15.7. Interoperating with Java Lucene

15.7.1. File Formats

Zend_Search_Lucene index file formats are binary compatible with a Lucene version 1.4 and above.

A detailed description of this format is available here: http://lucene.apache.org/java/docs/fileformats.html.

15.7.2. Index Directory

After index creation, the index directory will contain several files:

  • segments file is a list of index segments.

  • *.cfs files contain index segments. Note! Optimized index has always only one segment.

  • deletable file is a list of files that are no longer used by the index, but which could not be deleted.

15.7.3. Java Source Code

The Java program listing below provides an example of how to index a file using Java Lucene:

/**
* Index creation:
*/
import org.apache.lucene.index.IndexWriter;
import org.apache.lucene.document.*;

import java.io.*

...

IndexWriter indexWriter = new IndexWriter("/data/my_index", 
                                          new SimpleAnalyzer(), true);

...

String filename = "/path/to/file-to-index.txt"
File f = new File(filename);

Document doc = new Document();
doc.add(Field.Text("path", filename));
doc.add(Field.Keyword("modified",DateField.timeToString(f.lastModified())));
doc.add(Field.Text("author", "unknown"));
FileInputStream is = new FileInputStream(f);
Reader reader = new BufferedReader(new InputStreamReader(is));
doc.add(Field.Text("contents", reader));

indexWriter.addDocument(doc);
        

15.7.4. Using LuceneIndexCreation.jar

To get started with Zend_Search_Lucene quickly, a JAR file (Java) has been created to generate an index from the command line. For more information on JAR files, please visit: http://java.sun.com/docs/books/tutorial/jar/basics/index.html.

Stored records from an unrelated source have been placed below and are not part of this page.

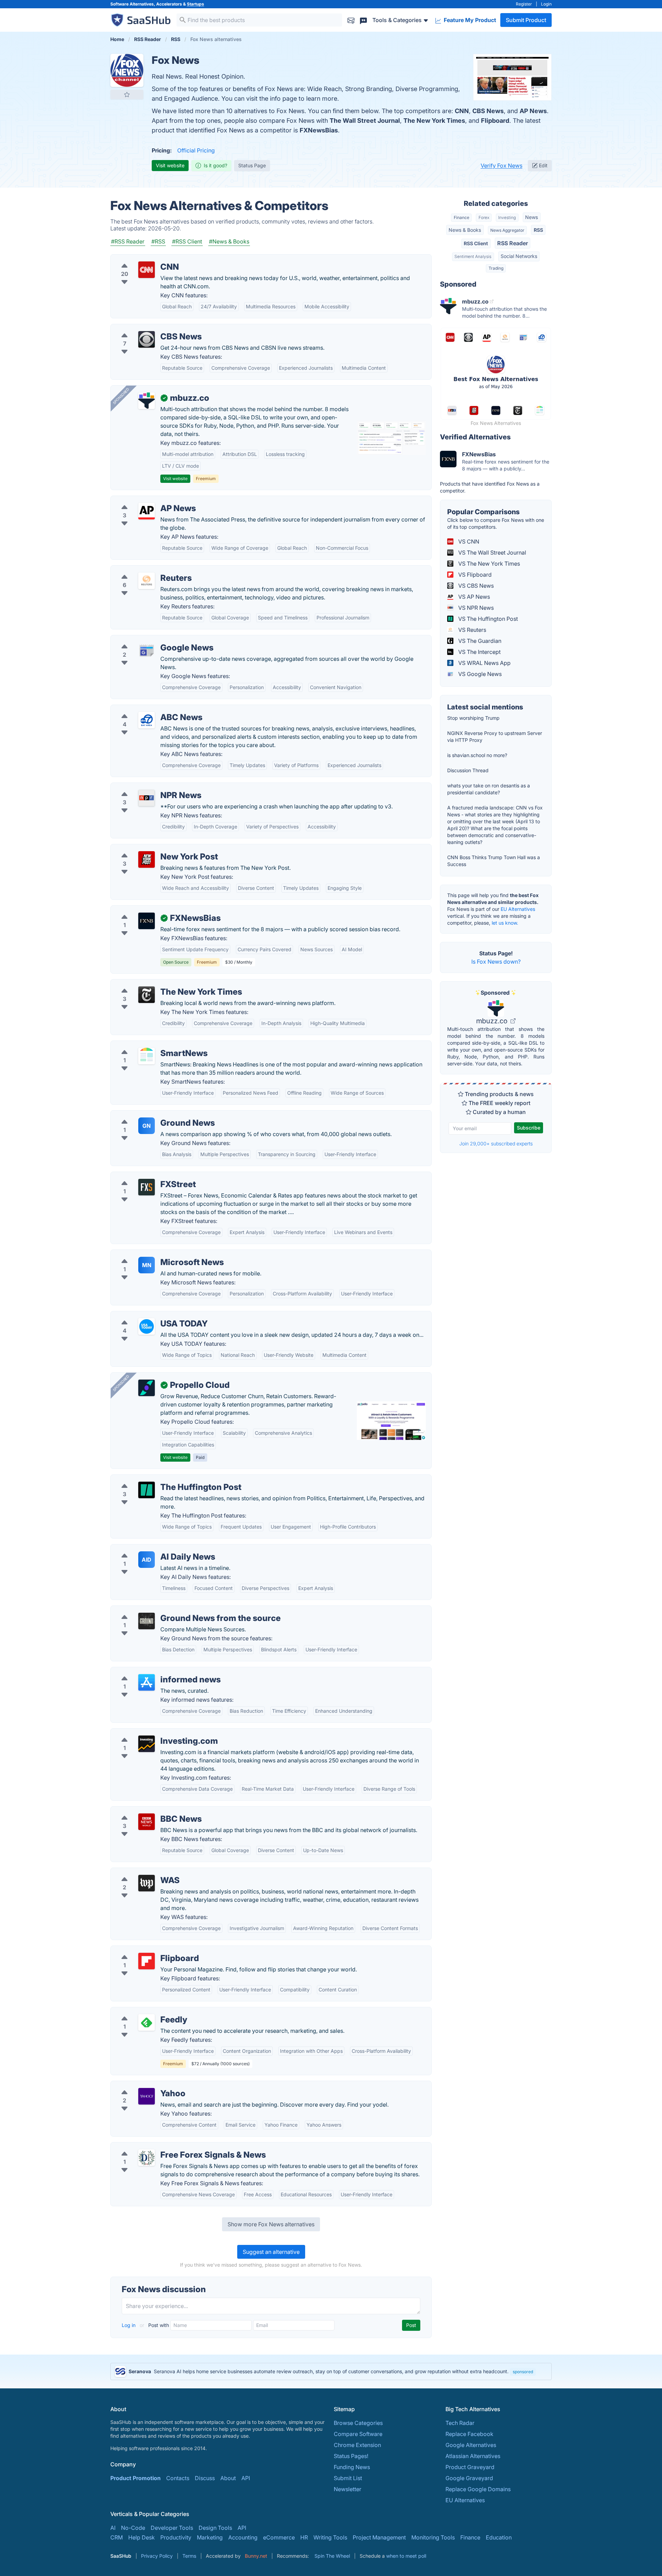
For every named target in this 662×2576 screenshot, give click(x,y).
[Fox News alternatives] (126, 70)
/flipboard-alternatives (145, 1950)
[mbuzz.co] (146, 400)
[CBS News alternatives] (146, 339)
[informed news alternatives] (146, 1682)
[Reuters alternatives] (146, 581)
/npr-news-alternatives (145, 787)
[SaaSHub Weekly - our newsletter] (351, 20)
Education (499, 2537)
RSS (538, 230)
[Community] (363, 20)
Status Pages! (351, 2456)
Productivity (175, 2537)
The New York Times (434, 120)
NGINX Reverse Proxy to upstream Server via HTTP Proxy (494, 736)
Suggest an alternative (271, 2251)
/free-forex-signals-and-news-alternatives (170, 2146)
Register (524, 4)
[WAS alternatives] (146, 1883)
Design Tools (215, 2527)
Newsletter (347, 2489)
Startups (195, 4)
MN (146, 1265)
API (245, 2478)
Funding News (352, 2467)
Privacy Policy (157, 2556)
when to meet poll (406, 2556)
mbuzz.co (492, 1021)
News (531, 217)
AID (146, 1559)
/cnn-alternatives (138, 258)
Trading (496, 268)
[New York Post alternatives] (146, 859)
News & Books (465, 230)
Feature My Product (469, 20)
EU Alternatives (518, 909)
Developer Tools (172, 2527)
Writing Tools (330, 2537)
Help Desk (141, 2537)
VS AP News (473, 596)
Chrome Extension (357, 2444)
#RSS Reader (127, 241)
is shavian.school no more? (477, 755)
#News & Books (229, 241)
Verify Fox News (501, 165)
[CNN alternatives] (146, 269)
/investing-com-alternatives (151, 1732)
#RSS (158, 241)
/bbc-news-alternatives (146, 1810)
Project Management (379, 2537)
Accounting (243, 2537)
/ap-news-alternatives (144, 500)
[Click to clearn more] (331, 2371)
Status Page (252, 165)
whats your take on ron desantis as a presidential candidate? (488, 789)
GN (146, 1125)
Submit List (348, 2478)
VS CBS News (475, 585)
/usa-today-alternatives (146, 1315)
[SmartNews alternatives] (146, 1056)
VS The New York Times (488, 563)
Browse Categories (358, 2422)
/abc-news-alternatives (146, 709)
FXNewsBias (319, 130)
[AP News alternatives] (146, 511)
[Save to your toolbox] (126, 94)
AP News (533, 111)
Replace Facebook (469, 2433)
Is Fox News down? (496, 961)
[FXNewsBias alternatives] (146, 921)
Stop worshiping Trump (473, 718)
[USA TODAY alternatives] (146, 1326)
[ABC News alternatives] (146, 720)
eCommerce (279, 2537)
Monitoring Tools (433, 2537)
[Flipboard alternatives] (146, 1961)
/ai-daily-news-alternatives (150, 1548)
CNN (462, 111)
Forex (484, 217)
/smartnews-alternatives (147, 1045)
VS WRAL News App (484, 662)
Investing (507, 217)
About (228, 2478)
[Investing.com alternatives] (146, 1743)
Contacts (177, 2478)
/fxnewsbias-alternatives (148, 909)
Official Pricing (196, 150)
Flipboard (495, 120)
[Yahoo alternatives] (146, 2096)
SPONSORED (121, 396)
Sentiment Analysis (472, 256)
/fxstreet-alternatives (143, 1176)
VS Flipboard (474, 574)
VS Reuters (471, 629)
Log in (129, 2325)
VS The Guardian (479, 640)
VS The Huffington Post (487, 618)
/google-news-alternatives (150, 639)
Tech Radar (459, 2422)
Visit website (170, 165)
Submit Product (526, 20)
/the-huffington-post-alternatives (158, 1478)
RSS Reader (512, 243)
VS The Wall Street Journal (491, 552)
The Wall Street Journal (365, 120)
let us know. (505, 923)
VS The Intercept (479, 651)
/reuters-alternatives (142, 569)
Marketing (210, 2537)
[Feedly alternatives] (146, 2022)
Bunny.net (256, 2556)
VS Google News (479, 673)
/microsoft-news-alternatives (153, 1254)
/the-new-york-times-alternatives (158, 983)
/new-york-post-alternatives (152, 848)
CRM (116, 2537)
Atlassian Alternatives (472, 2456)
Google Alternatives (470, 2444)
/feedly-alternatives (141, 2011)
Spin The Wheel (332, 2556)
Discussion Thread (468, 770)
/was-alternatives (138, 1872)
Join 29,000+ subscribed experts (496, 1143)
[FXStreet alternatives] (146, 1187)
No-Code (133, 2527)
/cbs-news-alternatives (145, 328)
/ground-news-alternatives (150, 1114)
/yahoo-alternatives (141, 2085)
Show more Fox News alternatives (271, 2224)
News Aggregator (507, 230)
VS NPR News (475, 607)
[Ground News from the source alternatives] (146, 1621)
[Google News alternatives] (146, 650)
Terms (189, 2556)
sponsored (523, 2371)
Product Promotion (135, 2478)
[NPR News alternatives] (146, 798)
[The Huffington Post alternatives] (146, 1490)
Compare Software (358, 2433)
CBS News (488, 111)
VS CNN (468, 541)
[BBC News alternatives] (146, 1821)
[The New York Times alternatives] (146, 994)
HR (304, 2537)
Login (546, 4)
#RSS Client (187, 241)
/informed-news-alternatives (153, 1671)
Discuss (205, 2478)
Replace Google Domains (478, 2489)
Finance (461, 217)
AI (113, 2527)
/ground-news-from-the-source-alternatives (173, 1610)
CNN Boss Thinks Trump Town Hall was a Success (493, 860)
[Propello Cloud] (146, 1388)
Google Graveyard (469, 2478)
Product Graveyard (469, 2467)
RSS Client (476, 243)
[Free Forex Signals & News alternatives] (146, 2157)
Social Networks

LuceneIndexCreation.jar consumes text files and builds an index from them. Usage:

    java -jar LuceneIndexCreation.jar [-c] [-s] <document_dir> <index_dir>
    -c   - force index to be case sensitive
    -s   - store content in the index
    

This command consumes the directory <document_dir>, including all of its subdirectories, and produces a Lucene index. The index is a set of files that will be stored in a separate directory that is specified by <index_dir>.

For each document to be indexed, LuceneIndexCreation creates a document object with three fields: a contents field containing the contents (body) of the document, a modified field containing the file modification time, and the full path and filename in a path field.

If -c is specified, then index is forced to be case sensitive. Otherwise all terms are converted to lower case before to be added into the index.

If -s is specified, then document's content is also stored in the index and can be retrieved with path and modified fields.

Otherwise only path and modified fields are stored, and contents field is only indexed. In this case document content must be retrieved from an original source by its path.

Please be careful, using -s option increases index size near five times.